The copy you give must match the records exactly, except that it holds no images.

(GIVEN ENTRIES begins)

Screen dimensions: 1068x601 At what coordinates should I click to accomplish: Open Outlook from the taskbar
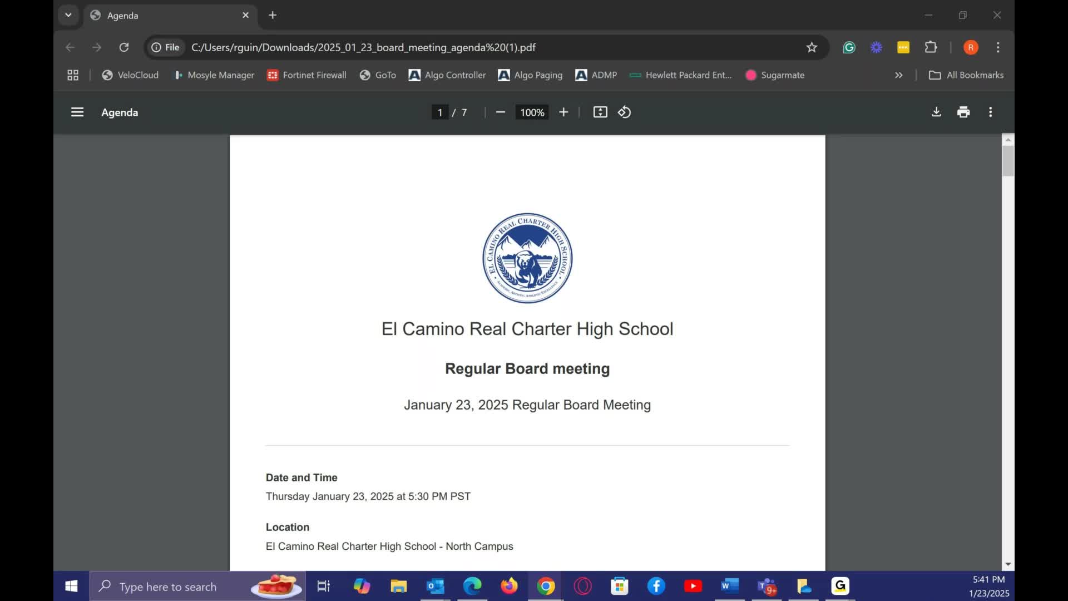pos(435,586)
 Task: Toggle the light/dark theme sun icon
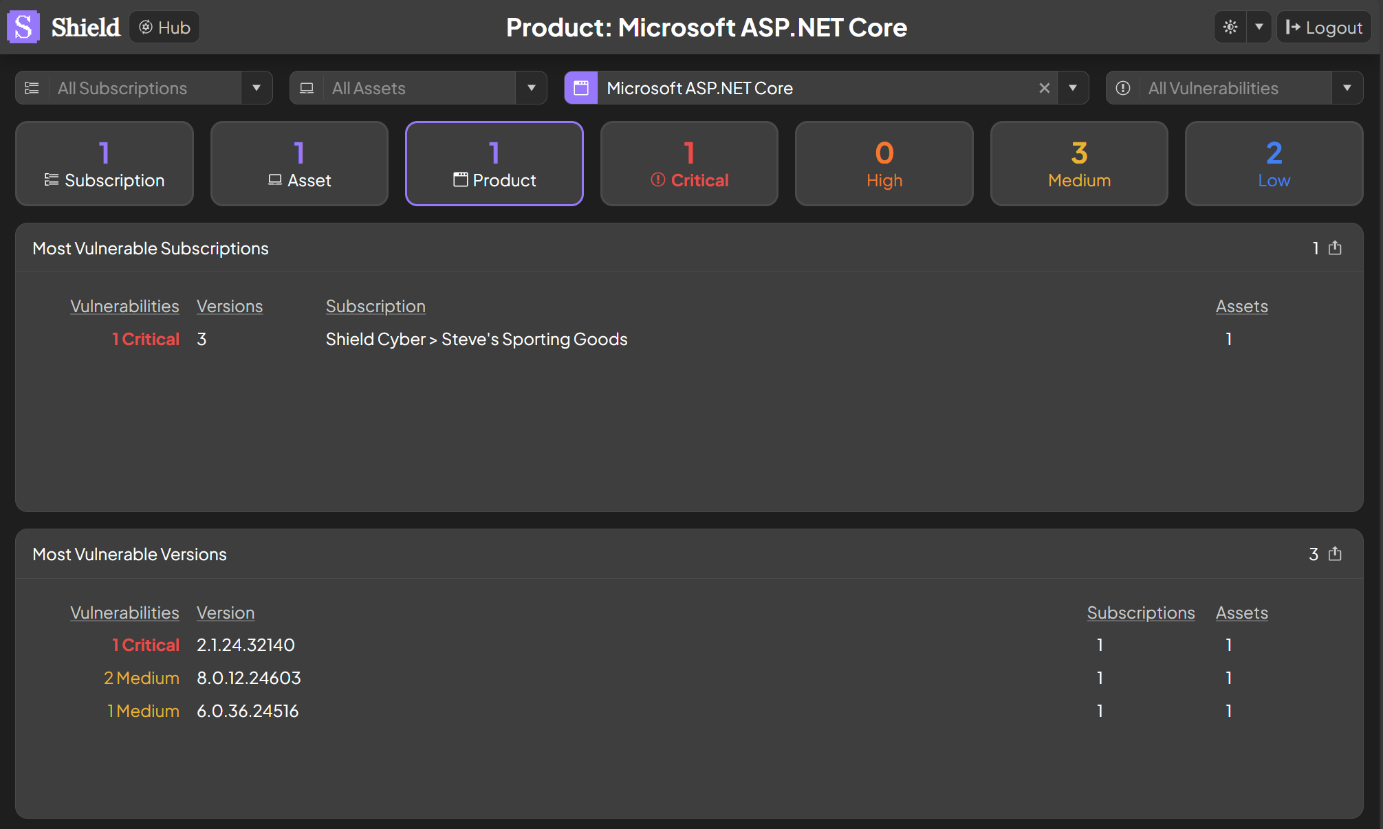tap(1230, 27)
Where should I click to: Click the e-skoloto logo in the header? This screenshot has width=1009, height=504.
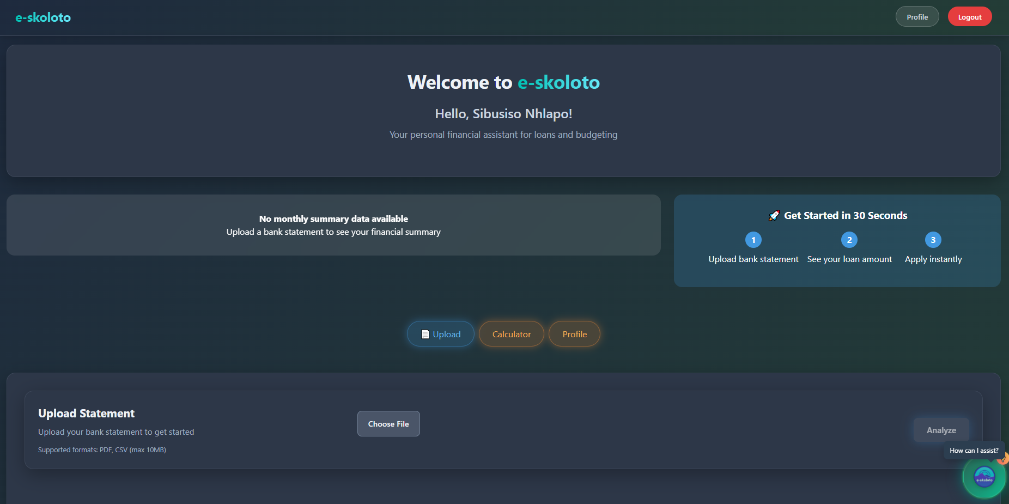pyautogui.click(x=43, y=17)
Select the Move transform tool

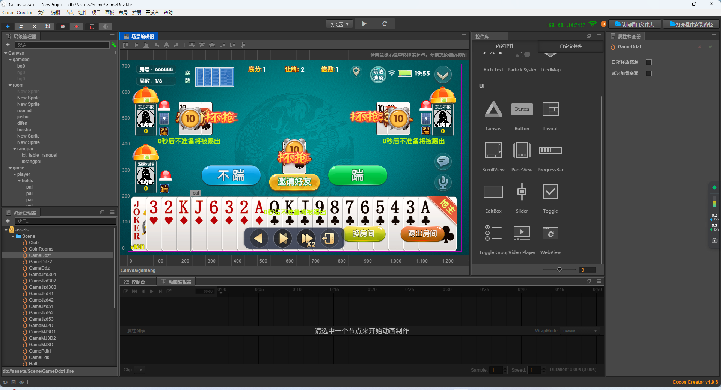8,26
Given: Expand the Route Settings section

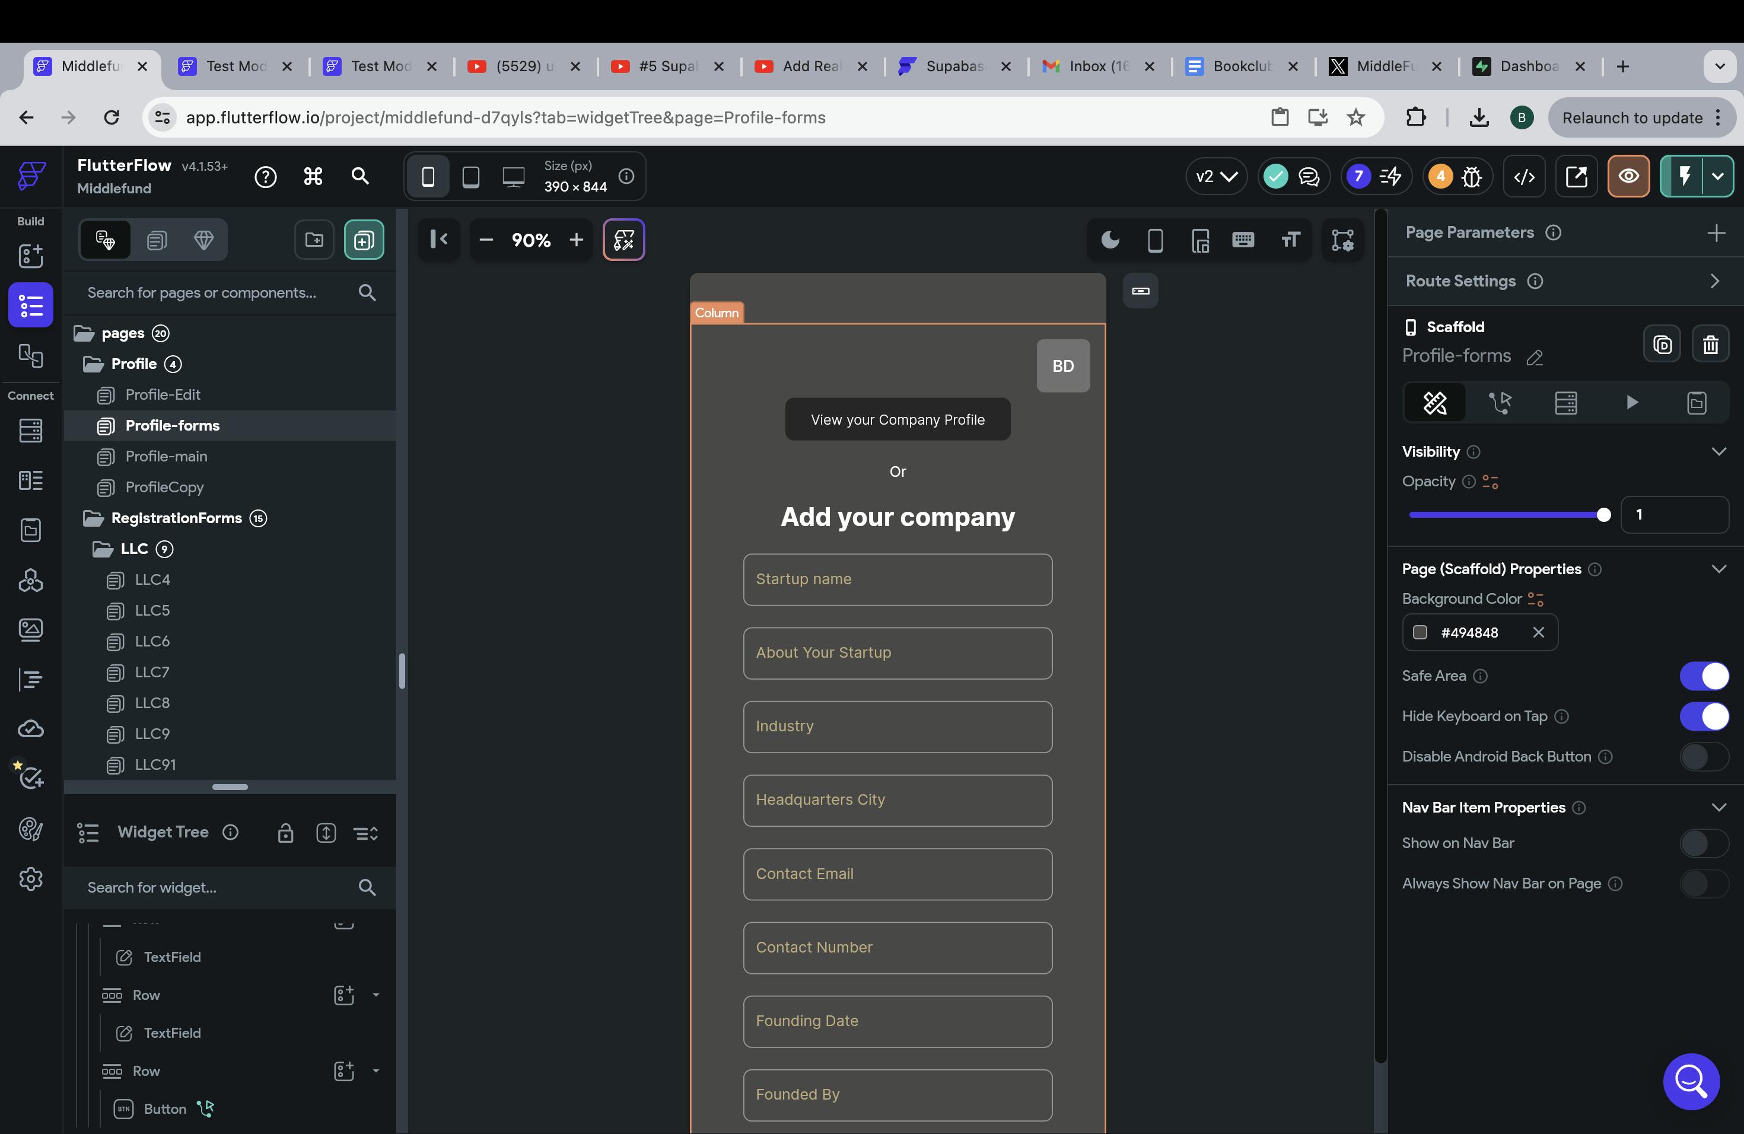Looking at the screenshot, I should point(1714,281).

(GIVEN ENTRIES ends)

▶ [TASK OUTPUT]
Screen dimensions: 1068x601 At what coordinates should I click to accomplish: Open Outlook from the taskbar
pos(435,586)
 Task: Toggle the light/dark theme sun icon
tap(1230, 27)
Where should I click to: Click the e-skoloto logo in the header? This screenshot has width=1009, height=504.
pyautogui.click(x=43, y=17)
Select the Move transform tool

8,26
Given: Expand the Route Settings section

Looking at the screenshot, I should point(1714,281).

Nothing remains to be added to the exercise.